[Exercise details]: Please return each of the records below word for word, omitting the pictures.

[Exercise material]:
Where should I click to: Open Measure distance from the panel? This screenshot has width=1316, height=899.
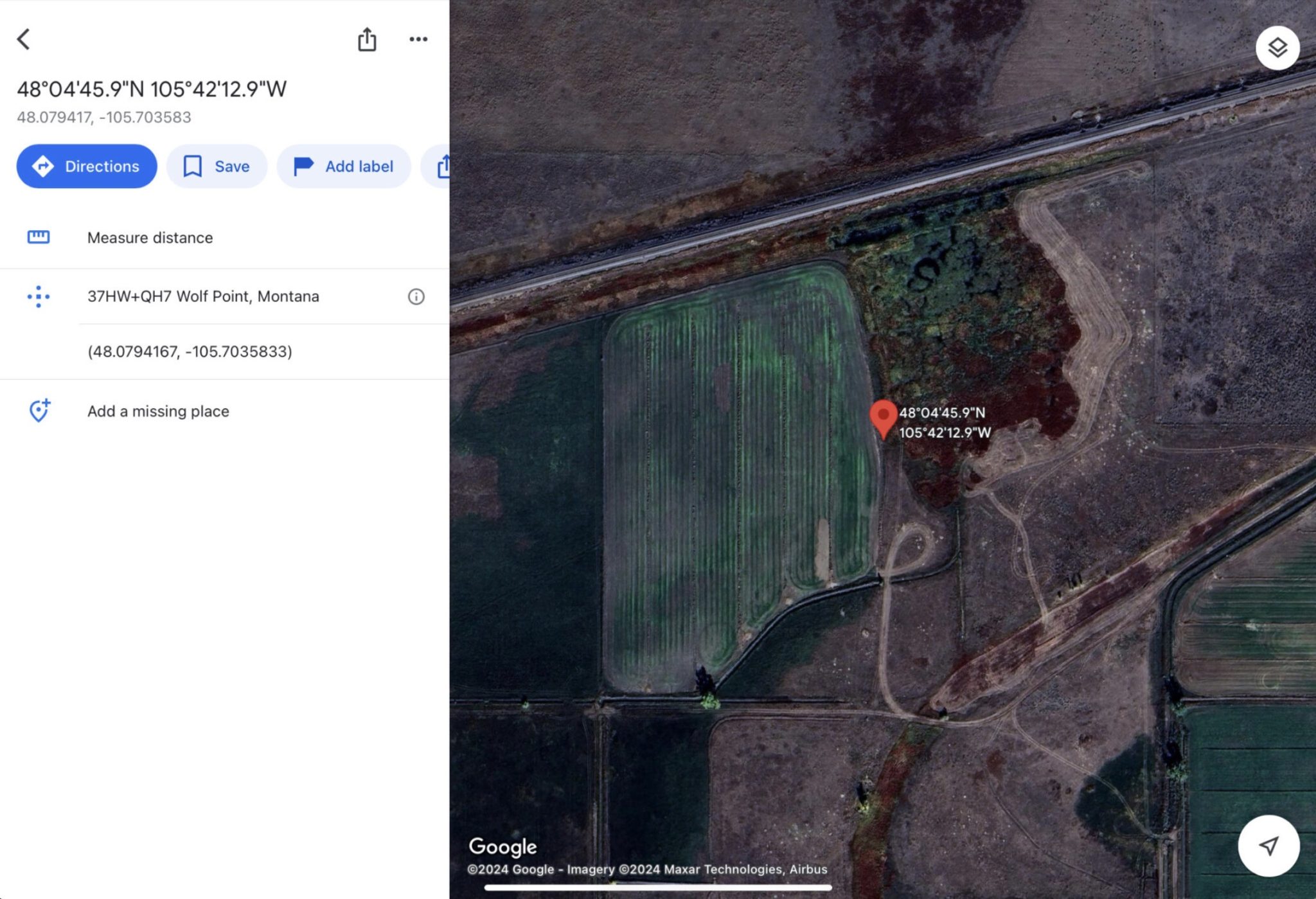[150, 237]
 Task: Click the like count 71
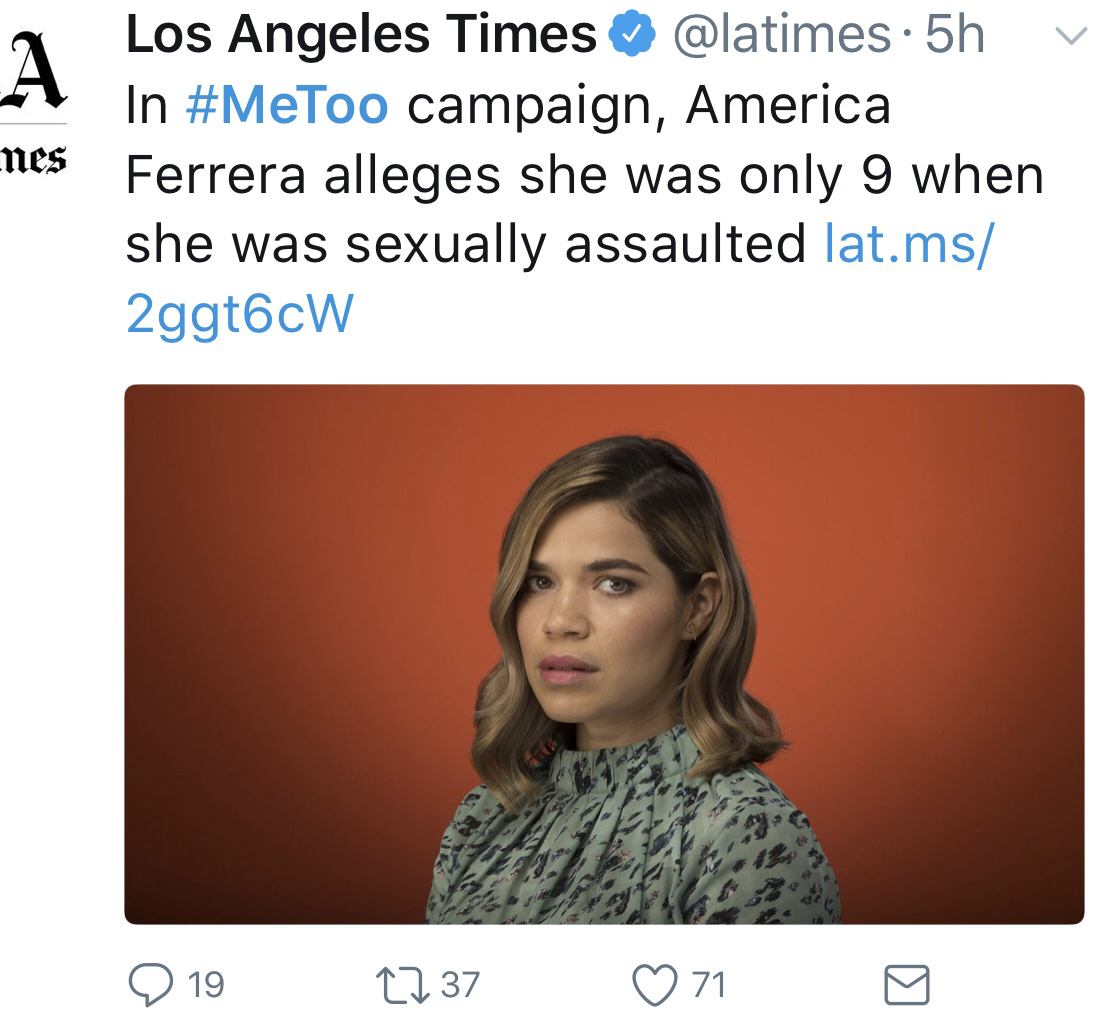[x=708, y=985]
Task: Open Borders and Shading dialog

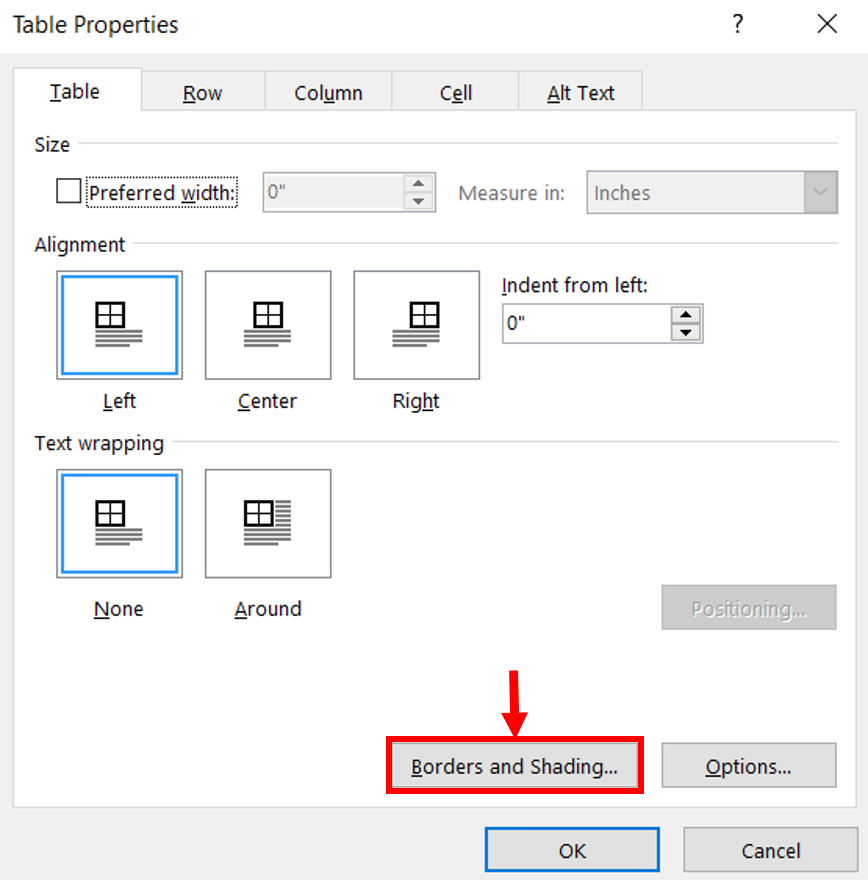Action: tap(515, 766)
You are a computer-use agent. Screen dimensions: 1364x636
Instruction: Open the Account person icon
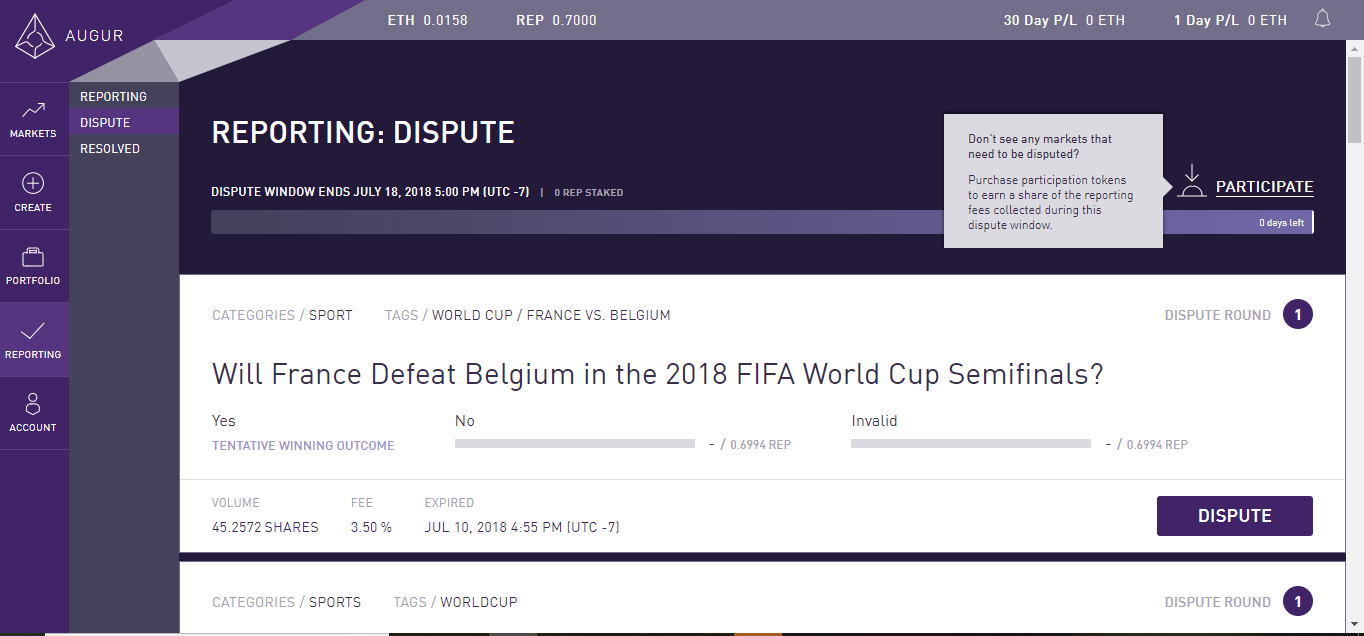click(33, 404)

[Task output]:
Where should I click to: Open Measure distance from the panel? This screenshot has width=1316, height=899.
[150, 237]
 Task: Click the like count 71
[x=708, y=985]
Task: Open Borders and Shading dialog

Action: tap(515, 766)
You are a computer-use agent. Screen dimensions: 1364x636
Instruction: Open the Account person icon
click(33, 404)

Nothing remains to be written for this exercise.